Emden - Der Posten ist 130 Meter lang, hat eine Wasserverdrängung von 3680 Tonnen, bietet Platz für 219 Personen und ist ein echtes Stück Emder Geschichte: Die Rede ist natürlich von der Fregatte „Emden“, dem ehemaligen Patenschiff der Seehafenstadt. Die VEBEG GmbH, die Verwertungsgesellschaft des Bundes, will das Schwergewicht jetzt höchstbietend an den Mann bringen.

Wer mit dem Gedanken spielt, sich das Schiff in den Vorgarten zu stellen, aber ein paar Nächte darüber schlafen möchte: Noch ist etwas Zeit, die Auktion endet erst in einem knappen Monat. Der Zuschlag wird am 18. Januar 2022 erteilt. Gelegenheit, sich noch einmal an Bord umzusehen, gibt es auch: Der Besichtigungstermin für potenzielle Käufer ist für den 13. Januar im Marinearsenal Wilhelmshaven angesetzt, wo die „Emden“ am Kai vertäut liegt. Fünf Stunden lang haben Interessierte Zeit, das 1980 bei den Nordseewerken vom Stapel gelaufene Schiff auf Herz und Nieren zu prüfen.
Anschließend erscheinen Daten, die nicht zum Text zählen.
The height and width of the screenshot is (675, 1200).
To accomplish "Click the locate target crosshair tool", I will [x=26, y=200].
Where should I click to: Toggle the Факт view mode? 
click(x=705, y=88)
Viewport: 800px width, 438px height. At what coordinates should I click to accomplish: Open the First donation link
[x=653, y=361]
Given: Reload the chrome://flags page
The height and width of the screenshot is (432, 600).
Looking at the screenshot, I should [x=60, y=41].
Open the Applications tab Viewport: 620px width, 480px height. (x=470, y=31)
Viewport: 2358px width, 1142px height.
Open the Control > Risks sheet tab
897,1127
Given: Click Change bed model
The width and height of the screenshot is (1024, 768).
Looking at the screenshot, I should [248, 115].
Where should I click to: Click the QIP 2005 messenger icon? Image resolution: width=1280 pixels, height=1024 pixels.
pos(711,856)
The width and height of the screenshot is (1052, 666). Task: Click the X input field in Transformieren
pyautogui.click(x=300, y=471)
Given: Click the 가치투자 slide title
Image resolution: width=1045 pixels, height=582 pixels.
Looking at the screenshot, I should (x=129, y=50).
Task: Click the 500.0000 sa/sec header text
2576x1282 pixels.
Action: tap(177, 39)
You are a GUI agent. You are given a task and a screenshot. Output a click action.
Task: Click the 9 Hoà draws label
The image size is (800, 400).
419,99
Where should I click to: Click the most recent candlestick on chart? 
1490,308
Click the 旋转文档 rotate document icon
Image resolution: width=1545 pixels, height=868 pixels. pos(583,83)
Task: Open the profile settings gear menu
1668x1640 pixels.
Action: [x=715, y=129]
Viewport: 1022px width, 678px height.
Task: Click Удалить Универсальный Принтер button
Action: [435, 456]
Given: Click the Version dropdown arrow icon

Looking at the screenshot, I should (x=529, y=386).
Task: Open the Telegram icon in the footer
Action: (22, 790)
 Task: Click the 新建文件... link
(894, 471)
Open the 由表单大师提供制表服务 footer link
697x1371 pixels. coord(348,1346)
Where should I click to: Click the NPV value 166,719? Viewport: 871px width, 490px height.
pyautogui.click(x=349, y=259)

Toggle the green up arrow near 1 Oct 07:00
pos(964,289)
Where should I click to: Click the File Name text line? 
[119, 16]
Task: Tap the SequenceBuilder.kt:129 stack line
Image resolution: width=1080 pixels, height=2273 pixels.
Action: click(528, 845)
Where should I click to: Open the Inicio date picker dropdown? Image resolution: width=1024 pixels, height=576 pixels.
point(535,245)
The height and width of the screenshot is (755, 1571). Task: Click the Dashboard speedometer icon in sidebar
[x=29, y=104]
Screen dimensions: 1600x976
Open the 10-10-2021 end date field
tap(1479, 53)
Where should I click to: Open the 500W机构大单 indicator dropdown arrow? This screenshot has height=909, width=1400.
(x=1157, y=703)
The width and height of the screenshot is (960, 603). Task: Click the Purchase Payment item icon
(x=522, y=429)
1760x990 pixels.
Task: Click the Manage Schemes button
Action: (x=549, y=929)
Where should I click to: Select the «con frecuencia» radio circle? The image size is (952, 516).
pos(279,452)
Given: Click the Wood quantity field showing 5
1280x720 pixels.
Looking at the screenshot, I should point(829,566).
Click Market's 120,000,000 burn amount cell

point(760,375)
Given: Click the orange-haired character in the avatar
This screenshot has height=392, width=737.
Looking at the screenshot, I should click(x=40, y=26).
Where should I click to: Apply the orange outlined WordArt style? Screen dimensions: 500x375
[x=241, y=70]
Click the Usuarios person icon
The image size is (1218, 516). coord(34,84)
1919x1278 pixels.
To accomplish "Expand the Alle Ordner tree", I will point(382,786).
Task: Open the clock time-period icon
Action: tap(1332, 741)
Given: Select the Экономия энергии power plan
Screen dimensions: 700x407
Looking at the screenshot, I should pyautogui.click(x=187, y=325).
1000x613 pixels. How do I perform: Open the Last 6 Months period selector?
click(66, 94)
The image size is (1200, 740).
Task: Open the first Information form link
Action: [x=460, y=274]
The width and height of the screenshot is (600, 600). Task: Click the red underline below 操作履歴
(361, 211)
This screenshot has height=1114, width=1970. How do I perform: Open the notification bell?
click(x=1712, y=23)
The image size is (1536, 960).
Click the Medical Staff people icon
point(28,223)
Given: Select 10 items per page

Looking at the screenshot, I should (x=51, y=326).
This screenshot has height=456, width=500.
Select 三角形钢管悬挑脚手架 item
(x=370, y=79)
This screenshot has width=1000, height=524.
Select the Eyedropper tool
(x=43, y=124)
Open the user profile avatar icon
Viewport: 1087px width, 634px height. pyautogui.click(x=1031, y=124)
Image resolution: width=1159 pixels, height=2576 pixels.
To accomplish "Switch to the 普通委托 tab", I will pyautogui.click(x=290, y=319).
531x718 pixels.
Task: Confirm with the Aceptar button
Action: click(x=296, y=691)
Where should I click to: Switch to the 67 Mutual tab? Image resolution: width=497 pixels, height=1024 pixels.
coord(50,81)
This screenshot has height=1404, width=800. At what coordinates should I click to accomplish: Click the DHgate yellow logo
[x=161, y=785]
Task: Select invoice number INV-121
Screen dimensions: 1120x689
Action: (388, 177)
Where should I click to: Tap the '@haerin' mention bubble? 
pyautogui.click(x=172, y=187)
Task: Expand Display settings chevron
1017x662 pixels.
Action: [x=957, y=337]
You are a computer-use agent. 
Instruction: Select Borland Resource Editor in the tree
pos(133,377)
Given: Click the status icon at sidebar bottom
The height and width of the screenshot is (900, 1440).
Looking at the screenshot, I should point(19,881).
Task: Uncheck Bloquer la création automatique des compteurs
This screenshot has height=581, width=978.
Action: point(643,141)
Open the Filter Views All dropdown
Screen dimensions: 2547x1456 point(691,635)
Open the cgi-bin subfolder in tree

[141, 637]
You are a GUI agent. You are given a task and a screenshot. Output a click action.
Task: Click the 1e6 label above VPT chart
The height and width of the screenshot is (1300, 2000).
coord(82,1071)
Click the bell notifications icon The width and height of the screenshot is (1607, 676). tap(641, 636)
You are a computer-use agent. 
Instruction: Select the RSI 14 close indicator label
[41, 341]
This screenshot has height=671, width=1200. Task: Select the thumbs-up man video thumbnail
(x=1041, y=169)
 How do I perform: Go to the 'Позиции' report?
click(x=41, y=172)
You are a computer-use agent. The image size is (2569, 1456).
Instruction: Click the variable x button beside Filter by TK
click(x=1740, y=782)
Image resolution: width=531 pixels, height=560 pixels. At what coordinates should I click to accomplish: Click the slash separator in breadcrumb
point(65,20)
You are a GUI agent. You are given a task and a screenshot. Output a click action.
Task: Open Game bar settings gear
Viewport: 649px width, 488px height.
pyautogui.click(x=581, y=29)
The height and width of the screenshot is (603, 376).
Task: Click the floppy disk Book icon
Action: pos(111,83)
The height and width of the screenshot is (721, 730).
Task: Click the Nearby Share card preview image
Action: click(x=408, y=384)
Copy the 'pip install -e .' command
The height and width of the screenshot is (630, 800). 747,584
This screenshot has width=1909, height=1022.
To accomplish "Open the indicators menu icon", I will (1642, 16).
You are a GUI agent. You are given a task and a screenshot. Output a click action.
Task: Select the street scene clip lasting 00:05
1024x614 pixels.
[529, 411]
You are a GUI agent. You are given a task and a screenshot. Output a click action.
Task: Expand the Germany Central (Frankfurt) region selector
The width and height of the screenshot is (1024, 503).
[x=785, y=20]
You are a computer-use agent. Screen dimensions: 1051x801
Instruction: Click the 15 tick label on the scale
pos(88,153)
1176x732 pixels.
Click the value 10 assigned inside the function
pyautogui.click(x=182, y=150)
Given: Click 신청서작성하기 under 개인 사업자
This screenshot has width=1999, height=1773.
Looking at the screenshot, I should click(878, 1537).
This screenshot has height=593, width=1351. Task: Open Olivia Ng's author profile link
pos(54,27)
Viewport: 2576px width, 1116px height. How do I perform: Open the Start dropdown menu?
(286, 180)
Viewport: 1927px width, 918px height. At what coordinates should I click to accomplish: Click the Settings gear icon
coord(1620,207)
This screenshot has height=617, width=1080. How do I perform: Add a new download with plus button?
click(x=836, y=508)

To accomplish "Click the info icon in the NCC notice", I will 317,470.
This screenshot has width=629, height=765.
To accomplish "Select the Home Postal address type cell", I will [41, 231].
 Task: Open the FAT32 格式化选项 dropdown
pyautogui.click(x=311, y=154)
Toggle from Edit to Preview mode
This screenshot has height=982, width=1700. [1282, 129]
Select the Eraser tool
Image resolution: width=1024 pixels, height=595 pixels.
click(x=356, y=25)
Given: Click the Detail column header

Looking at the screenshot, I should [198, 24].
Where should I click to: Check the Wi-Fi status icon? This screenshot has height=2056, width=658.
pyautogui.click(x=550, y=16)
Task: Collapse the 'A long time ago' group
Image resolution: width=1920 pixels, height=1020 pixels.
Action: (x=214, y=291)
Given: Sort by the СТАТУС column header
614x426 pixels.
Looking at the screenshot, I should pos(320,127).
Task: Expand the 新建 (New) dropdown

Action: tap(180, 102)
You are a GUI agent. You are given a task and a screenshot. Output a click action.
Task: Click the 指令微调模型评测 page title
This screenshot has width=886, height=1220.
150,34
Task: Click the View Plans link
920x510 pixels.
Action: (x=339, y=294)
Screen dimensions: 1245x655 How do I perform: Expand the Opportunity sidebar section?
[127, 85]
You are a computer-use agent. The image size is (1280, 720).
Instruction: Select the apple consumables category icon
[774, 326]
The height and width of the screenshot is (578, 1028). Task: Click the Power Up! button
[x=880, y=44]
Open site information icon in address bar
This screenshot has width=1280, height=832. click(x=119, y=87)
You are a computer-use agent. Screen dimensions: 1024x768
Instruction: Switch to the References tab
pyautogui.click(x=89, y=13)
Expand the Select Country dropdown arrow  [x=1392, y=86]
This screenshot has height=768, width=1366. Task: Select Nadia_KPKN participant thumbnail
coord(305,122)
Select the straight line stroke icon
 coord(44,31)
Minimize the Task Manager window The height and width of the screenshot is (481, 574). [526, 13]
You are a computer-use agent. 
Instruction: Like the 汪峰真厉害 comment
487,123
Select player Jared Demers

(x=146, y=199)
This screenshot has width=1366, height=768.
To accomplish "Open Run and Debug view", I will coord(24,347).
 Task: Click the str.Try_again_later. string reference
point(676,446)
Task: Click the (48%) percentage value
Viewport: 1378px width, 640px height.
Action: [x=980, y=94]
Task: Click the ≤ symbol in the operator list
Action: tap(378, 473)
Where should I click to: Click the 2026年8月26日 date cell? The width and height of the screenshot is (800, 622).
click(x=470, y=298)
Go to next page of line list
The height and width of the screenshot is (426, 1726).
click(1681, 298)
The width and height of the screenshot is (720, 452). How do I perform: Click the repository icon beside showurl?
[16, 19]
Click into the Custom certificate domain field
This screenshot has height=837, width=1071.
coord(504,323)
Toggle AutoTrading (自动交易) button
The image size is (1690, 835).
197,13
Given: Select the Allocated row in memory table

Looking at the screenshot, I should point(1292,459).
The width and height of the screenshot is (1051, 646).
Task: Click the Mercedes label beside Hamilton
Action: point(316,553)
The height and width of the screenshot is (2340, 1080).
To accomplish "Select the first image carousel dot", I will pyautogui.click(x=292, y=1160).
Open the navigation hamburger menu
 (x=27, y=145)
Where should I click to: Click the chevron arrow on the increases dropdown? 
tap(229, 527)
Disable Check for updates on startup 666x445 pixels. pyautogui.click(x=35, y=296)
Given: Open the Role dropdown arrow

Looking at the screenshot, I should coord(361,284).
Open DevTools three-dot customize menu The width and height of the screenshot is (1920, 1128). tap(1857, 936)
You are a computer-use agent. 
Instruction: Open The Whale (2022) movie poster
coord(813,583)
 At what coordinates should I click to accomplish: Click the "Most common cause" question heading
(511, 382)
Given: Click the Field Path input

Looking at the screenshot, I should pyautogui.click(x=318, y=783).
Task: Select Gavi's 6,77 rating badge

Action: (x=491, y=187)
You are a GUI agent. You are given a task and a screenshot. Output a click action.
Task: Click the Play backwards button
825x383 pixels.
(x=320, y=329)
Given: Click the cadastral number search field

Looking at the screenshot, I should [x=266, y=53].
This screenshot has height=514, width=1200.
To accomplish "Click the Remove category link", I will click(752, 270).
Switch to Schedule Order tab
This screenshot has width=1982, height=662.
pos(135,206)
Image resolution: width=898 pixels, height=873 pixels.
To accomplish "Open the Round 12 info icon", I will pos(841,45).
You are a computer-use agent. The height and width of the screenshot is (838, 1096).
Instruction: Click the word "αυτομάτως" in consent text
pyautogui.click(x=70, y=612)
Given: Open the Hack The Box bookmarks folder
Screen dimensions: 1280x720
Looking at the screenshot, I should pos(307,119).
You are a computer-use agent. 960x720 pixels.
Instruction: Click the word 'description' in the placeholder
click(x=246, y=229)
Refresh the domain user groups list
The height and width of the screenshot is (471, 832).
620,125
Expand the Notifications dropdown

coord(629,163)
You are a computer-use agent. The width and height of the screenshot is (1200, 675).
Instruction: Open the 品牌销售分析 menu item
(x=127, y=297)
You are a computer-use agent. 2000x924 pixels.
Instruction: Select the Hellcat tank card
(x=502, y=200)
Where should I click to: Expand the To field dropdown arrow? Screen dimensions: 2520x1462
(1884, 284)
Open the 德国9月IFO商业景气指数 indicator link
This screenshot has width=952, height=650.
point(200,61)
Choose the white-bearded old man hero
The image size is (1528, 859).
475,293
Eine Auktion für Jedermann ist dann doch wohl nicht drin: Im Kleingedruckten des VEBEG-Angebotsblatt ist ersichtlich, dass die „Emden“ „nur an leistungsfähige Abwrackunternehmen bzw. Schrotthandelsfirmen, mit der Auflage der Verschrottung“ abgegeben wird. Das bedeutet: Eine Zukunft als Museumsschiff wird die 2013 außer Dienst gestellte Fregatte auf keinen Fall haben. Auch eine zivile oder gar noch einmal militärische Nutzung, etwa durch einen anderen Staat, wird es nicht geben. Die „Emden“ landet definitiv im Hochofen, das steht fest.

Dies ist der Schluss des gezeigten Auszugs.